Il carnevale è un inno alla gioia, alla vita, alla voglia di stare insieme e festeggiare tra musica, suoni e colori esorcizzando le paure per il futuro e dimenticando, almeno per qualche giorno, i problemi quotidiani.
Festeggiamenti simili al Carnevale, come le antiche feste romane di Saturnalia, celebravano il rovesciamento temporaneo dell'ordine sociale e permettevano momenti di svago e libertà. Il Cristianesimo trasformò i festeggiamenti pagani in periodo di attesa e preparazione alla Quaresima. Tuttavia fu Venezia, nel XIV secolo, a dare al Carnevale la forma organizzata e sfarzosa che oggi è famosa in tutto il mondo.
La maschera, simbolo emblematico del Carnevale, rappresenta l'opportunità di nascondere l'identità quotidiana e di esprimere liberamente sé stessi, ma simboleggia anche il passaggio dall'inverno alla primavera e l'abbondanza che seguirà con il risveglio della natura.
In molte città viene allestito, in contemporanea con il Martedì Grasso, il funerale di una maschera, con tanto di corteo funebre, simboleggiando la "morte" simbolica del Carnevale e il ritorno alla normalità e alla serietà.
Il Carnevale in Puglia è una tradizione consolidata che nei secoli ha dato vita ad eventi che raccontano la festa in sé, ma tramandano anche antiche tradizione e credenze popolari tra sfilate di carri allegorici, maschere e prodotti gastronomici realizzati seguendo ricette tramandate di generazione in generazione.
Nella maggior parte dei comuni pugliesi, a partire dal 17 gennaio, festa di Sant’Antonio, insieme alle tradizionali fòcare, prendono il via i preparativi per festeggiare il Carnevale nel miglior modo possibile, coinvolgendo associazioni culturali, cittadini, artigiani e scuole, mentre ai carri allegorici si lavora di anno in anno con largo anticipo.
Tra i comuni che hanno trasformato i festeggiamenti in veri e propri poli attrattivi, in grado di convogliare nella ragione migliaia di turisti, ci sono Putignano, Gallipoli e Manfredonia.

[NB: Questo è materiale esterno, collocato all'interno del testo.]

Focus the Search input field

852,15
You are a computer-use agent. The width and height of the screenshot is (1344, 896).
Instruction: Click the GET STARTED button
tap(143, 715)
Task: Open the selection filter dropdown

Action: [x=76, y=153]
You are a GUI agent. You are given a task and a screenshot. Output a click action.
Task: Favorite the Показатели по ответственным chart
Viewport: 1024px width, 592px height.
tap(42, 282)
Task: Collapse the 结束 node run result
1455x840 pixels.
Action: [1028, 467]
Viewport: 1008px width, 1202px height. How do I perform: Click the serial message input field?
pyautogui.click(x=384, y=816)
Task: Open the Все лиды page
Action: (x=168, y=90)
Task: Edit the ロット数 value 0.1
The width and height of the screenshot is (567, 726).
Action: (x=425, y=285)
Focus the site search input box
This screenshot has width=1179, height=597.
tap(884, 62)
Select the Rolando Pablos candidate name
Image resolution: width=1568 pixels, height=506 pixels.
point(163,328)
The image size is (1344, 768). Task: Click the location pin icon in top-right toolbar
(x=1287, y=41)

La prima, doverosa menzione è per il Carnevale di Putignano, giunto alla sua 630esima edizione.
Le sue origini risalgono al 1394, quando la Puglia era dilaniata dalle incursioni dei Saraceni, quindi per proteggere le reliquie di Santo Stefano Protomartire, si decise di trasferirle a Putignano e in occasione del loro arrivo, i contadini impegnati nell’innesto delle viti con la tecnica della propaggine, al passaggio della processione, abbandonarono il lavoro per accodarsi al corteo, ballando e intonando canti popolari. Fu allora che nacque la Festa delle Propaggini, che da 622 anni ogni 26 dicembre segna l’inizio del Carnevale.
A metà del ‘900 fecero il loro ingresso i carri allegorici che attraversando le vie cittadine coinvolgevano tutti i ceti sociali, arrivando fino ad oggi.
In Salento invece, capitale del Carnevale è Gallipoli, che quest’anno celebra l’83ª edizione e prende il via con la focareddha, un piccola fòcara realizzata con legni di ulivo fatta ardere in piazza.
Negli Anni’50 fecero il loro ingresso in città i primi carri in cartapesta, sfilando al fianco de Lu Titoru, la maschera tipica gallipolina, che racconta la storia di un giovane soldato tornato a casa e morto in seguito ad un’indigestione di polopette cucinate da sua madre Caremma, la quale percorre le vie della Città Bella piangendo il figlio insieme alle prefiche o chiangimuerti, rappresentate da uomini vestiti da donne. Inoltre, ogni anno, il Re Candallino e Sua Maestà Mendula Riccia, re e regina del Carnevale prendono simbolicamente possesso della città, dando via ai festeggiamenti.
Infine a Manfredonia, si celebra il carnevale più importante del Gargano con la Sfilata delle Meraviglie, pensata soprattutto per i più piccoli, che nel tempo si è la Sfilata dei carri allegorici e dei gruppi mascherati dando vita alla "Gran Parata delle Meraviglie".
Anche a Manfredonia il Carnevale si apre con i festeggiamenti per Sant’Antonio Abate e con l’arrivo di Zè' Pèppe Carnevale, la maschera allegorica che caratterizza la città e rappresenta un allegro contadino giunto in città per festeggiare, ma tragicamente morto di polmonite e cremato durante il Martedì Grasso.